Ihm selber sei in der Zeit seit seiner Ernennung zum Erzbischof kein einziger Fall von pädophilen Priestern in seinem Bistum zur Kenntnis gebracht worden, so der Erzbischof weiter. Der wies dann mit Nachdruck nochmals darauf hin, dass er persönlich auch gar keine Handhabe gegen Priester habe, die nicht zu seinem Bistum gehören. Ihm seien oft die Hände gebunden - dann nämlich, wenn für die Justiz Fälle sexuellen Missbrauchs verjährt sind und die Opfer auch überhaupt nicht beabsichtigen gerichtliche Schritte gegen ihren Peiniger zu unternehmen.

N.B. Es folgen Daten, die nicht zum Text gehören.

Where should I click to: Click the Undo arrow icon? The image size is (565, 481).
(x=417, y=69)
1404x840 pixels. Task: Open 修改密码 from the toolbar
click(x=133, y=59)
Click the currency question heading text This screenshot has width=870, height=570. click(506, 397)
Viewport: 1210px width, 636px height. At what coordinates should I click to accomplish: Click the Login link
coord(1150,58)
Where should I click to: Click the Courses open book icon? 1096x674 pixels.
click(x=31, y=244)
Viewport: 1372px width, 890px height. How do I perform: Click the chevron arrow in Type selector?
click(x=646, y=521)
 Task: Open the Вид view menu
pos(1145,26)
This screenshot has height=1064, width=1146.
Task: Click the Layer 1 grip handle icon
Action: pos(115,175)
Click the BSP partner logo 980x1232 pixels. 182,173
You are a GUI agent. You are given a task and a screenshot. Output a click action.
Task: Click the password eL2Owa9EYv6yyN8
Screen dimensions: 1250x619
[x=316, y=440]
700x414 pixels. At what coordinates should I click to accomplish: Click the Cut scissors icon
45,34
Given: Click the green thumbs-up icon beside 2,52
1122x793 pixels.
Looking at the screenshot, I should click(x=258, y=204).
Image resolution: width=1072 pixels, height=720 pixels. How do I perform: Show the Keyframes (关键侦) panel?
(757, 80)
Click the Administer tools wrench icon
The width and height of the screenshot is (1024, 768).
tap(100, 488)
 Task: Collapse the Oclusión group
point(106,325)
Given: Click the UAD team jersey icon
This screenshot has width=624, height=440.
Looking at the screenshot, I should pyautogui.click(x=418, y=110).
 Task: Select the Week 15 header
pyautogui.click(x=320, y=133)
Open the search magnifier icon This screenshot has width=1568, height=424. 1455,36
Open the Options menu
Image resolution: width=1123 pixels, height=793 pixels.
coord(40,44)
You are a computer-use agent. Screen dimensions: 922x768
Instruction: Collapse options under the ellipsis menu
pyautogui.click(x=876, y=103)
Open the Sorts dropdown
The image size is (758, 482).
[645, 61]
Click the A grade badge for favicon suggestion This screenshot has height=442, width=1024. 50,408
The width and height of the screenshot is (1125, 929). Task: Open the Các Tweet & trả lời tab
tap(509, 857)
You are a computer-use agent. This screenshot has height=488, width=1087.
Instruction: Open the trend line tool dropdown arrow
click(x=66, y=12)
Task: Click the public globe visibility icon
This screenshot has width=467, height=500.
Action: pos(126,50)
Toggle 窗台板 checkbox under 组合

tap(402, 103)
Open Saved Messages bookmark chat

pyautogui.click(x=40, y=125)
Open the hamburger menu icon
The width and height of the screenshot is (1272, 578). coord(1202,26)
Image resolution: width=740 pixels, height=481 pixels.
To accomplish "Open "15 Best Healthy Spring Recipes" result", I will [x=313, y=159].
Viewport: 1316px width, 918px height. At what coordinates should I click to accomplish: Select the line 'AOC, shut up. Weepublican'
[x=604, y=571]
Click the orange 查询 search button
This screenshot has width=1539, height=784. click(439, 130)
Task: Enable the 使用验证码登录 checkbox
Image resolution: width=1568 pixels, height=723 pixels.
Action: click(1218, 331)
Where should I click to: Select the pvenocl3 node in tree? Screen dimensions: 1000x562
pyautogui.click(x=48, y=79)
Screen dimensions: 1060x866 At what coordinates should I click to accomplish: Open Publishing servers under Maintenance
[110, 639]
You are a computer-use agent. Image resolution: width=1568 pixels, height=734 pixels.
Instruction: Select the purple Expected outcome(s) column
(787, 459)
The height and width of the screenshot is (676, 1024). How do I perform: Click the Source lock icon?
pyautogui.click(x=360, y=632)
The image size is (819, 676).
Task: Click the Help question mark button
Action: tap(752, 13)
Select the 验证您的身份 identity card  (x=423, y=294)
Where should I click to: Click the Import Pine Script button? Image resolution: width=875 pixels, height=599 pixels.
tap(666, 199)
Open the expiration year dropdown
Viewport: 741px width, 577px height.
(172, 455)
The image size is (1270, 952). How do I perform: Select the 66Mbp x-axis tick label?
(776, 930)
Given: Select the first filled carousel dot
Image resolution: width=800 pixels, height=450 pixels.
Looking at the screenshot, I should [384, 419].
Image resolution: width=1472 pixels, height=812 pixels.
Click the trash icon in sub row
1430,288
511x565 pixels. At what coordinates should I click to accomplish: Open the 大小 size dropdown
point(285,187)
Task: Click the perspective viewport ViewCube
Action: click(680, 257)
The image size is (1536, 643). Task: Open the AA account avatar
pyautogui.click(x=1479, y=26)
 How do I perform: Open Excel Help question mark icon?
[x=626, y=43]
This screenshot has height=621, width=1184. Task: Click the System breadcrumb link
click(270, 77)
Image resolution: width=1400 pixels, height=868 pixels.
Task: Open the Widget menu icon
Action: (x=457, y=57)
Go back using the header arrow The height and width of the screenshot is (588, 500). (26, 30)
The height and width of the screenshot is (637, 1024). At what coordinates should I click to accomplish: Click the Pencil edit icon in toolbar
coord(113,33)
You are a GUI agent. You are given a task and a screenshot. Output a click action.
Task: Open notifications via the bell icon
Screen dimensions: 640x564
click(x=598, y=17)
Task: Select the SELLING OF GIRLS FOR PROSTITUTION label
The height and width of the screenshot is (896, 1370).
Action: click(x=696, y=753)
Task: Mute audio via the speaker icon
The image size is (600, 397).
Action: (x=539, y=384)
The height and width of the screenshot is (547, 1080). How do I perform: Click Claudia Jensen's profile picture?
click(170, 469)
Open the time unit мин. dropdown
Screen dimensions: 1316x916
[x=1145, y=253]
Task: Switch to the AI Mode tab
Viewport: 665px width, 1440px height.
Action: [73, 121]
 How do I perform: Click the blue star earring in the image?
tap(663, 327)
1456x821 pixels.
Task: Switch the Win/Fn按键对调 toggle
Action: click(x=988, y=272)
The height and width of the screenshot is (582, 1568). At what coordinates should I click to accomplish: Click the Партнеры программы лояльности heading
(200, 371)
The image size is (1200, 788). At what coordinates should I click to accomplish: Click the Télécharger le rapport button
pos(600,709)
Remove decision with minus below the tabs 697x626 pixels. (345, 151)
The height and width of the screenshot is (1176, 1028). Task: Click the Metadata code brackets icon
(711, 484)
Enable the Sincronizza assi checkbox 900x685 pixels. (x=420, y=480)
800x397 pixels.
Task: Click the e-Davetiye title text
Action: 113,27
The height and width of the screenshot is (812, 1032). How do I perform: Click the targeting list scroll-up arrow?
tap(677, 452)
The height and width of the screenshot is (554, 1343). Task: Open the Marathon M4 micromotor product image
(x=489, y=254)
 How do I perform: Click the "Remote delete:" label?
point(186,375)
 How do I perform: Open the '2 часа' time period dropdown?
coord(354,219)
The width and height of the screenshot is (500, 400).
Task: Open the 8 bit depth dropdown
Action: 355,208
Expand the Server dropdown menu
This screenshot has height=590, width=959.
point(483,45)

Fonds für Opfer - Justiz muss Schadenersatz klären
Eine Antwort auf die Frage, ob die katholische Kirche Belgiens mögliche Schadensersatzzahlungen an Opfer sexuellen Missbrauchs durch Priester leisten solle, blieb Erzbischof Léonard schuldig. Er verwies an die Justiz, die entscheiden müsse, ob solche Zahlungen durch die Kirche zu leisten sind. Die katholische Kirche ist allerdings bereit, einen freiwilligen Beitrag beizusteuern für einen Opfer-Fonds. Mit dem Geld könnten Missbrauchsopfer entschädigt werden. Léonard ist jedoch nur zu der Zahlung bereit, wenn sich auch andere Organisationen und Einrichtungen an dem Fonds beteiligen. Grundsätzlich will Léonard die Schadenersatzfrage aber von den Gerichten klären lassen.
Note "mangelhaft"
Was der Primas der katholischen Kirche des Landes heute bei seiner Anhörung auch ausführte, vielen Ausschussmitgliedern reichte das nicht. Kein strukturelles Vorgehen gegen pädophile Priester, keine Garantie, dass sie auch bei Geständnissen sofort aus ihrem Amt entfernt werden oder ihnen der Kontakt zu Kindern entzogen wird, so zahlreiche Parlamentarier. Zu viele Beispiele zeigten, dass ein derartiges Handeln der katholischen Kirche im Land nicht die Regel ist. Die meisten Mitglieder des parlamentarischen Sonderausschusses für sexuellen Missbrauch durch Geistliche gaben Erzbischof Léonard für seine Ausführungen heute dann auch enttäuscht die Note mangelhaft.